Romero valora aspectos positivos como la atracción directa de capital para litio y energías limpias vía BID, CAF y Banco Mundial, junto al posicionamiento como socio confiable con estándares ambientales y visión de largo plazo. Sin embargo, advierte riesgos: resultados inciertos a corto plazo, ya que los impactos maduran a mediano plazo; alto escrutinio internacional sobre seguridad jurídica, estabilidad macroeconómica, reservas e inflación; y el peligro de una brecha entre discursos y ejecución interna si no hay seguimiento riguroso.
Para transformar presencia en resultados concretos, el economista propone al gobierno de Rodrigo Paz tres fases accionables. Antes del Foro, preparar una cartera nacional de proyectos listos en transición energética (solar, eólica, hidrógeno, litio), innovación tecnológica, logística regional y agroindustria sostenible, acompañada de un mensaje macroeconómico creíble con reglas claras sobre inversión extranjera, contratos, estabilidad fiscal y estándares ESG.
Durante el evento, desplegar diplomacia económica activa con reuniones bilaterales prioritarias ante bancos multilaterales, fondos climáticos, empresas energéticas y tecnológicas, posicionando a Bolivia como plataforma regional para cadenas sostenibles y proveedor de minerales críticos con impacto social. Finalmente, post-Foro, crear una unidad de seguimiento técnico que dé continuidad a contactos, convierta acuerdos en contratos, active financiamiento y evalúe impactos económicos y sociales medibles.

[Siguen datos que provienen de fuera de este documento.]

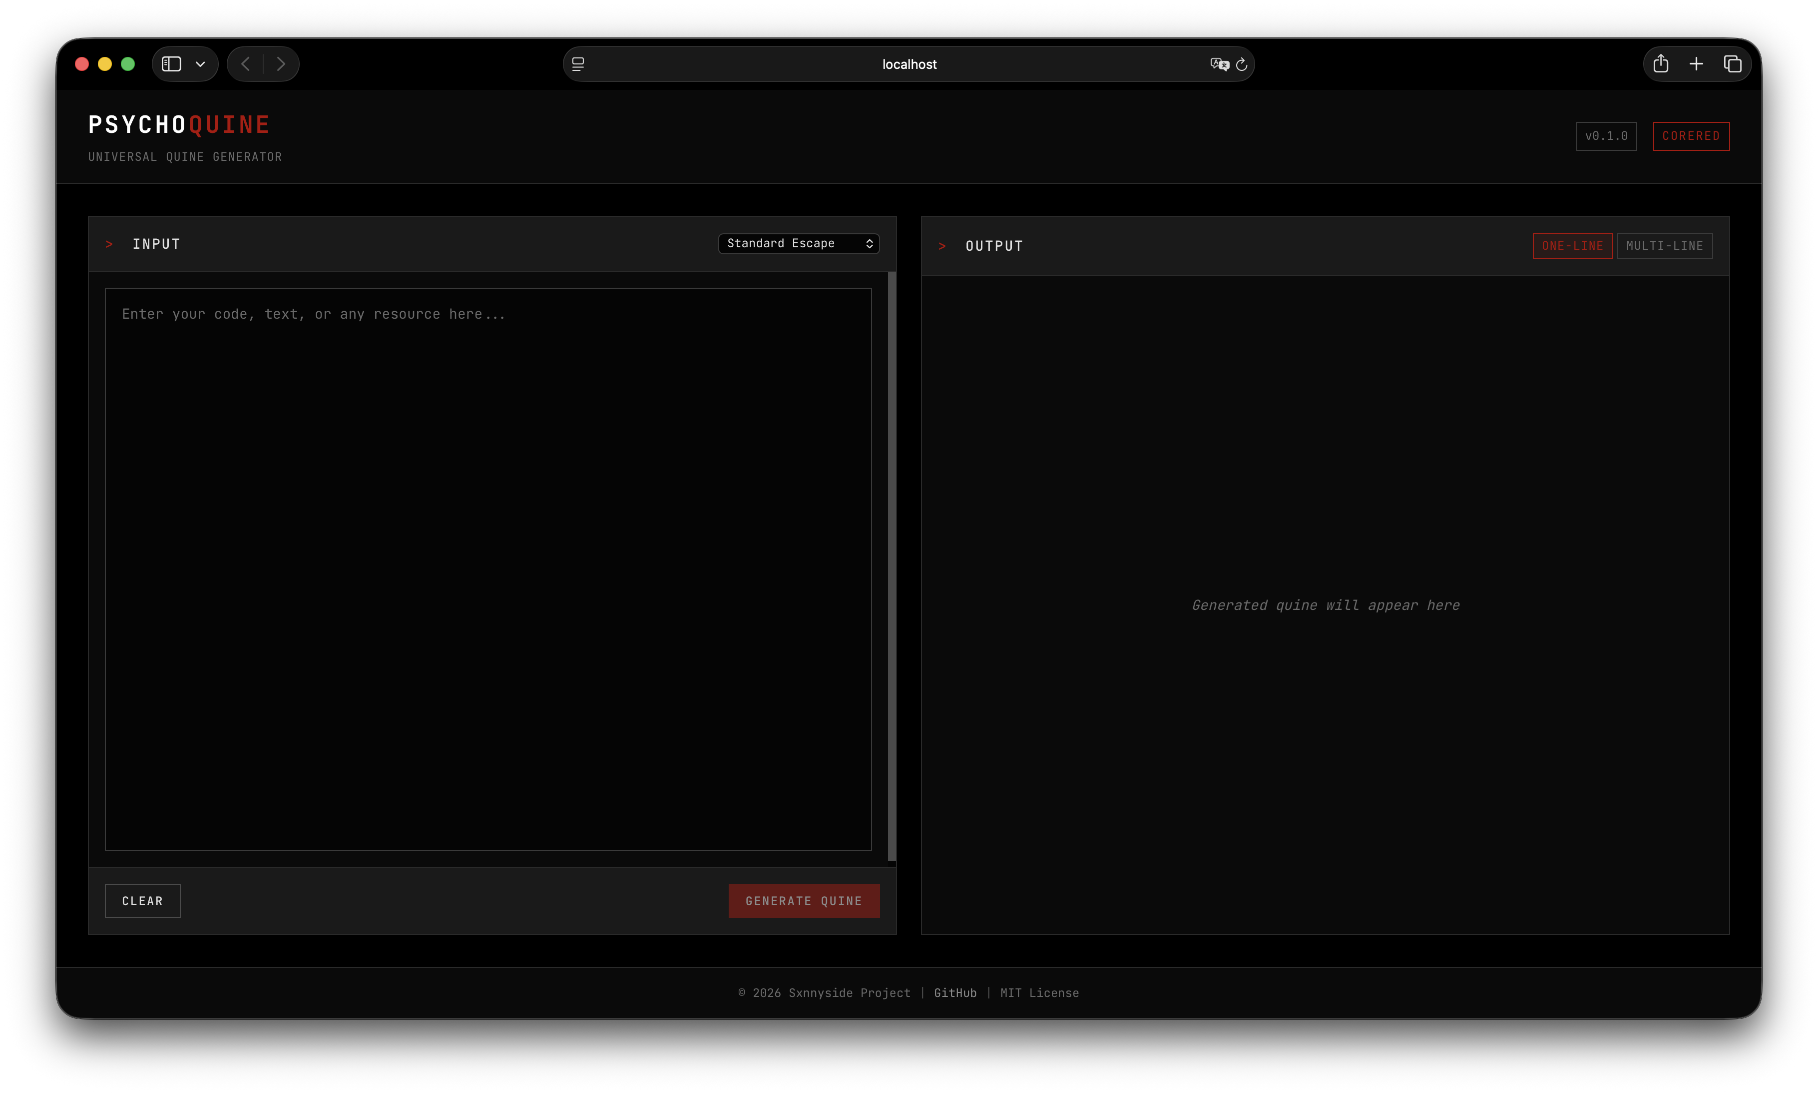Click the translate icon in address bar
Viewport: 1818px width, 1093px height.
pyautogui.click(x=1219, y=64)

Romero concluye que Davos trasciende el diálogo: es una mesa de negociación donde Bolivia debe sentarse con proyectos maduros, capacidad ejecutiva y objetivos cuantificables —inversión captada, financiamiento aprobado, empleos generados—. La recomendación central es institucionalizar una diplomacia económica profesional que convierta cada foro internacional en motor de desarrollo sostenible, empleo y futuro para el país.